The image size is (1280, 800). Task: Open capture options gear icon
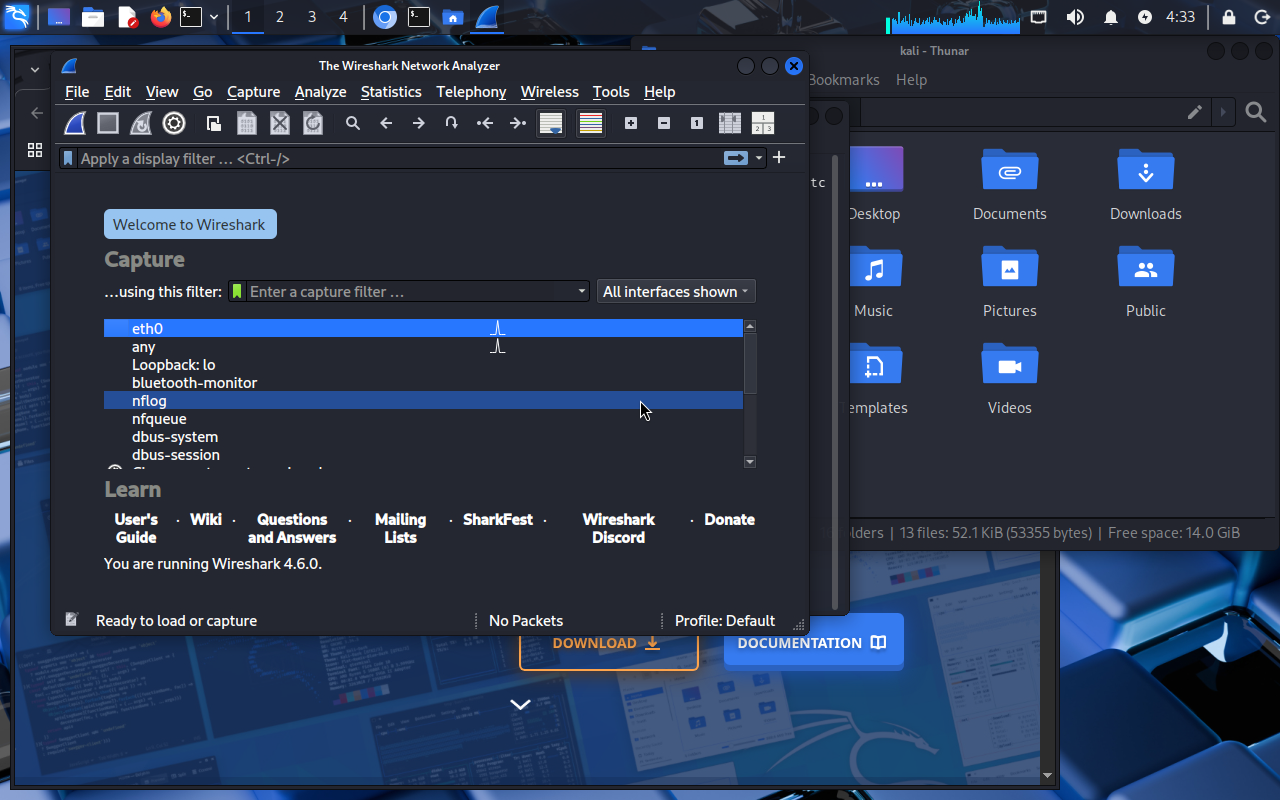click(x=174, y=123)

--

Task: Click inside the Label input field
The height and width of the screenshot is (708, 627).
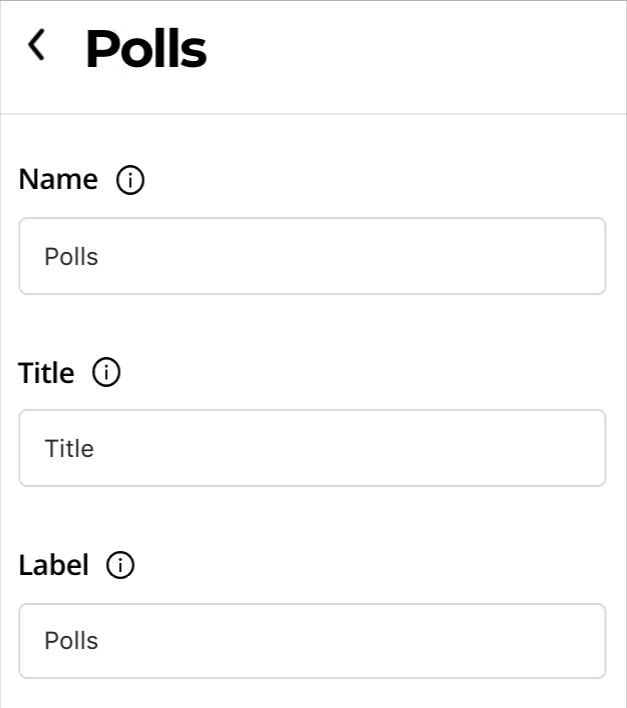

* * *

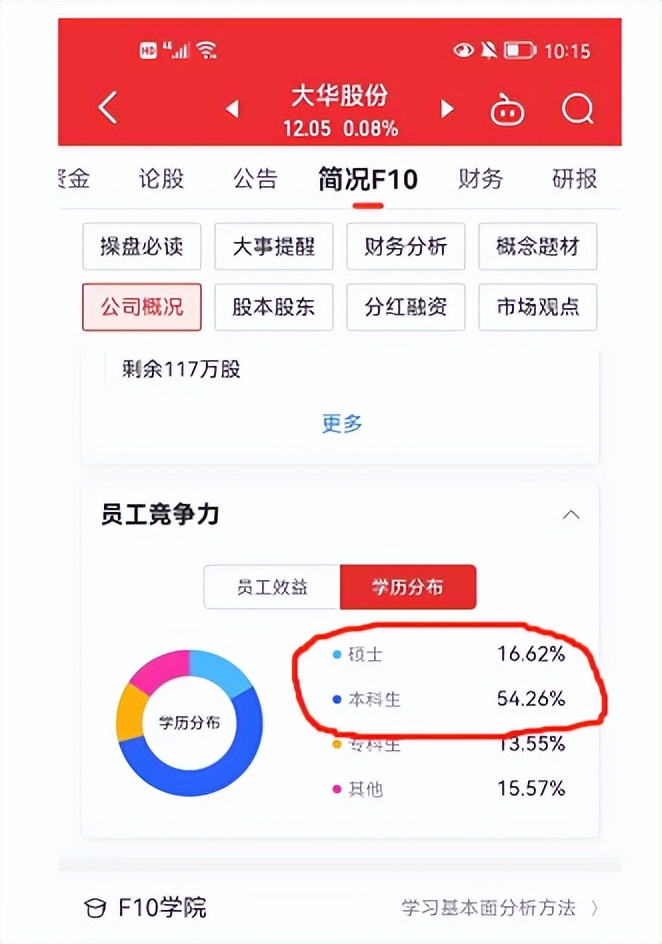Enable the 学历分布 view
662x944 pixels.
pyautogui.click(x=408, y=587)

Work item: Taking the material above, extract exactly and only the lines from the line with "Task: Click inside the Label input field" to the line with "The height and", inclusive of both.

Result of the task:
Task: Click inside the Label input field
The height and width of the screenshot is (708, 627).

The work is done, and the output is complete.